There’s no shortage of experts compiling lists of the "Best Places to Live" based on quality of life, walkability, sustainability, you name it. Jed Kolko, chief economist for Indeed. com, crunched data and identified places where salaries stretch the furthest so workers and families have the most money left to do stuff like go out for dinner or actually save for a rainy day fund.
Kelko’s analyzed data covering all 185 U.S. metros with a population of at least 250,000. While tech hubs like the San Francisco Bay area pay the highest salaries they suffer from expensive housing costs and the unaffordability of most everything. Kelko finds that workers do better in smaller metros. Among the towns where adjusted salaries are highest are Brownsville-Harlingen, Texas; Fort Smith, Ark.; Toledo, Ohio, and Rockford, Ill.

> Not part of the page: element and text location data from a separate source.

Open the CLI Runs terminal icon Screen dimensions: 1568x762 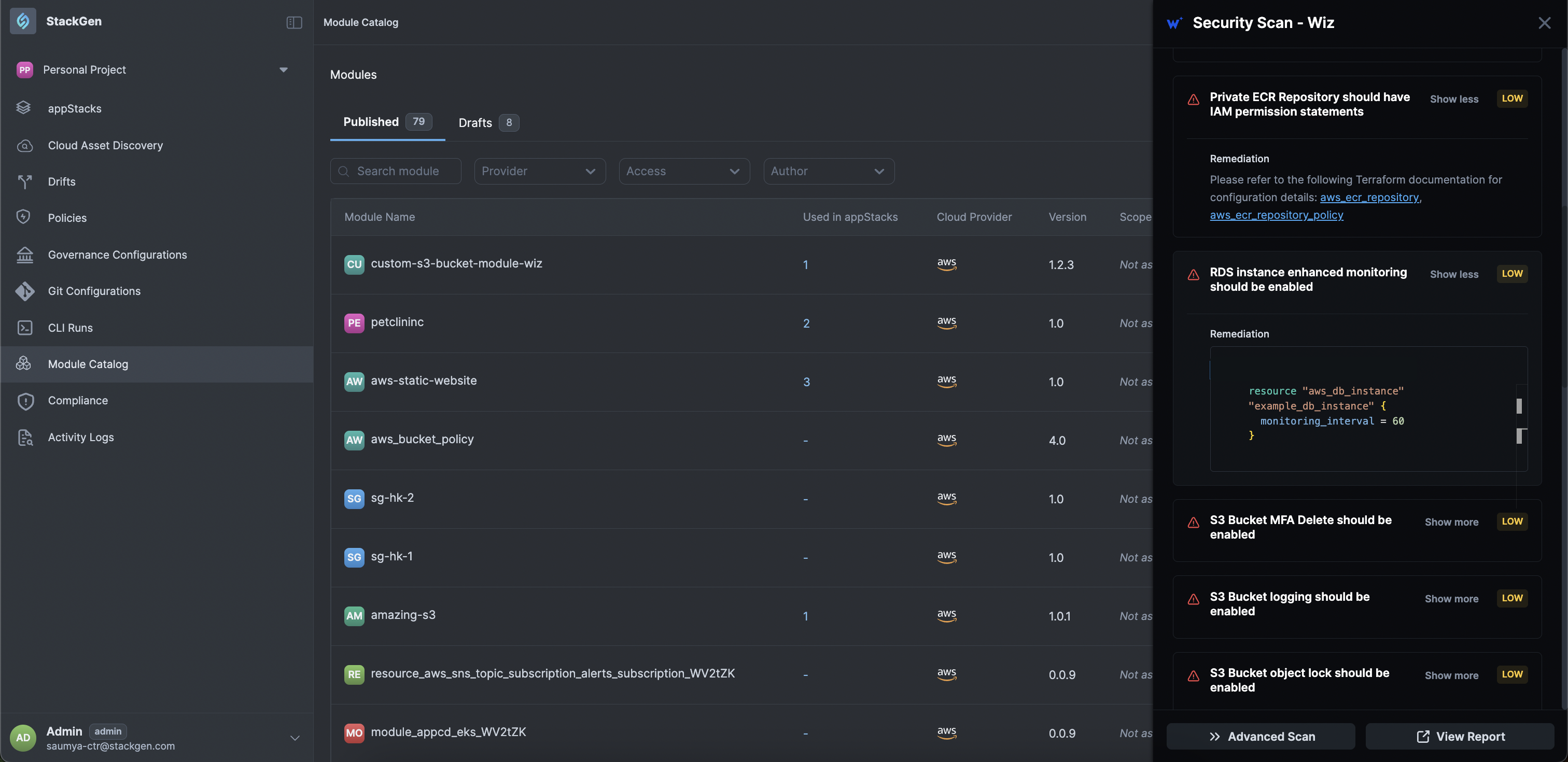[24, 328]
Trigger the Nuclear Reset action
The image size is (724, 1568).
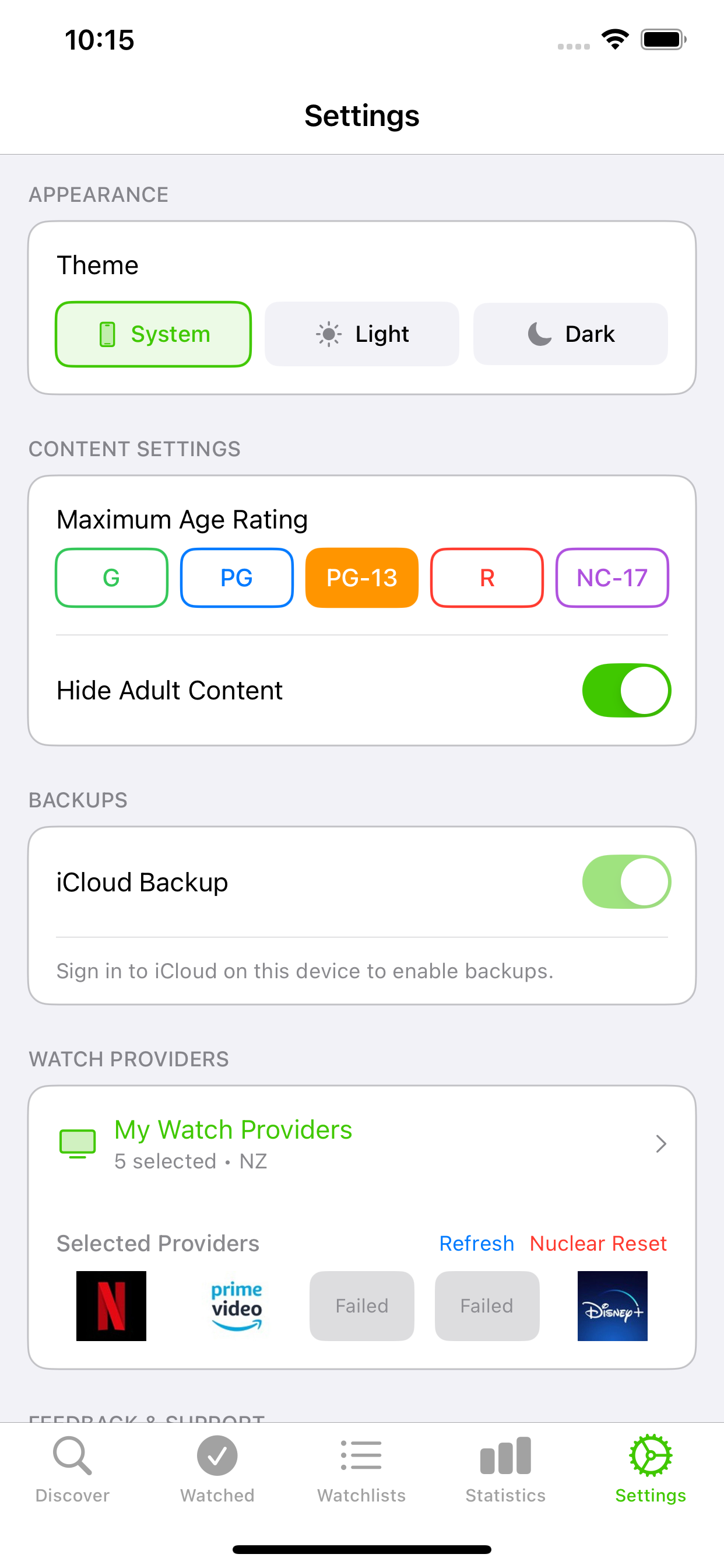point(598,1243)
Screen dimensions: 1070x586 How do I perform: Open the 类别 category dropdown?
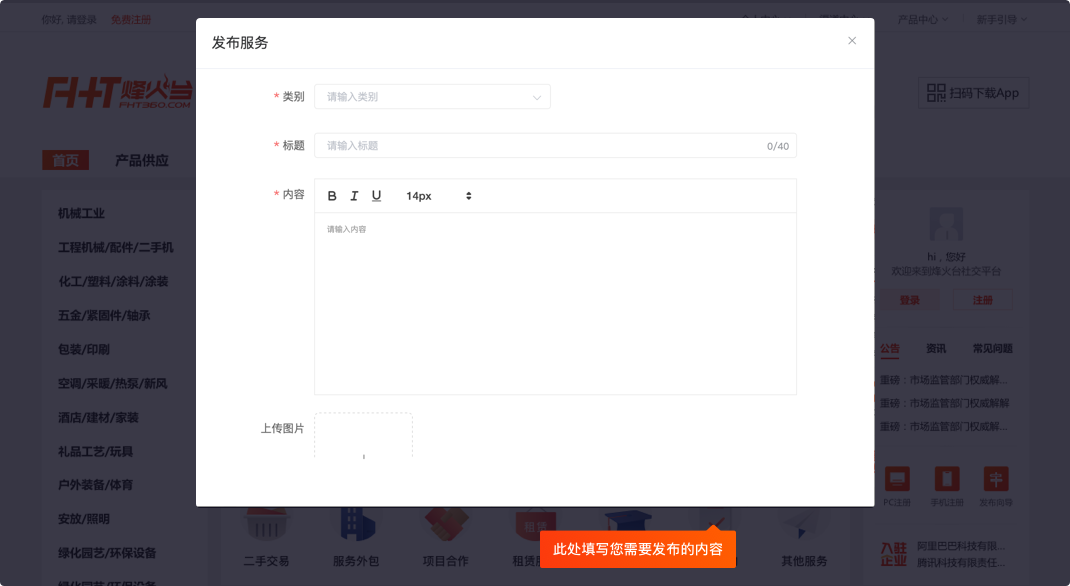coord(432,97)
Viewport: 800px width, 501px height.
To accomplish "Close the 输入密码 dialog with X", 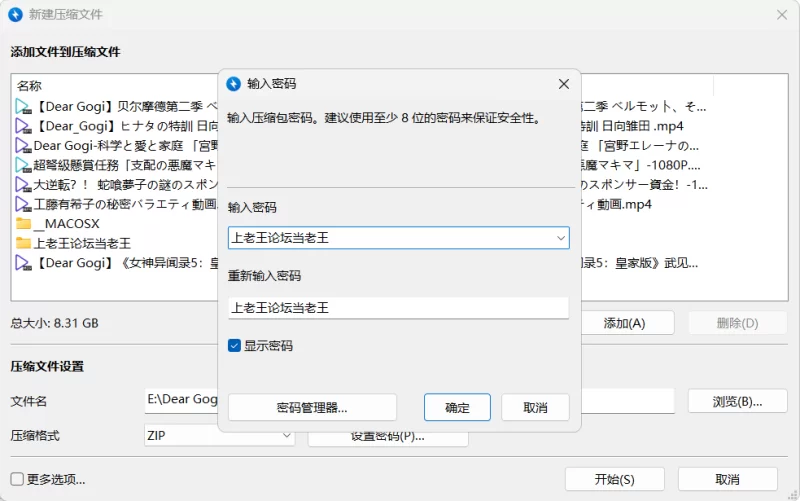I will point(564,84).
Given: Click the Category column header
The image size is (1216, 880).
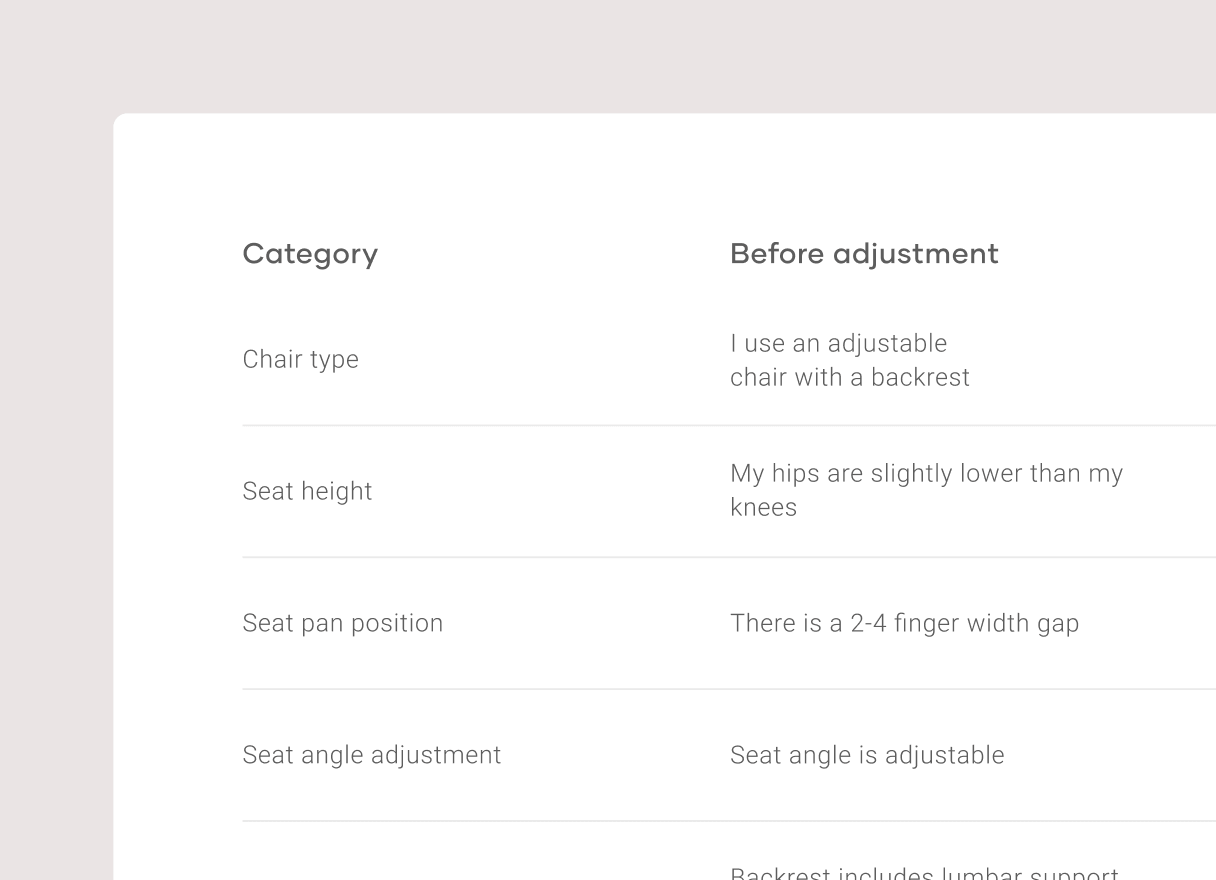Looking at the screenshot, I should 310,254.
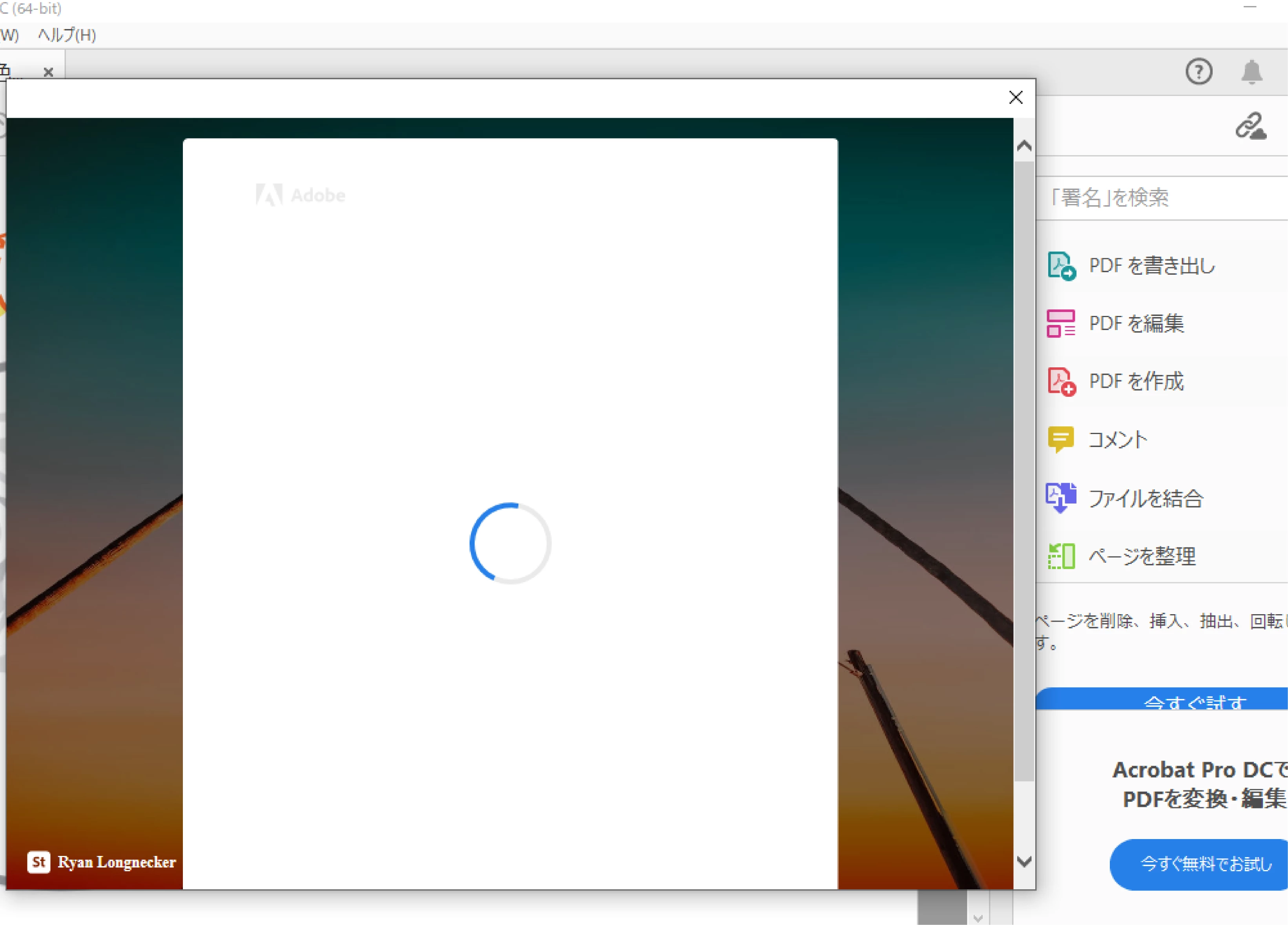Click the dialog scrollbar down arrow

1024,861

Kelko also breaks down metros with more than 1 million people where salaries stretch further. He notes, however, that there is a glaring inequality between highly paid tech workers and finance types and everyone else.
This can be explained in terms of the divergence between worker and corporate interests. As Kelko frames it, even though workers, or at least most workers, are better off financially in smaller cities, companies are willing to pay significantly more for certain kinds of talent that is located in big cities. While workers and people care about the amount of the money they have left over to live on after paying for their housing, companies care about where they can find the talent they need.
It’s this basic conundrum that lies at the root of the growing geographic inequality, within and across places, that divides America today.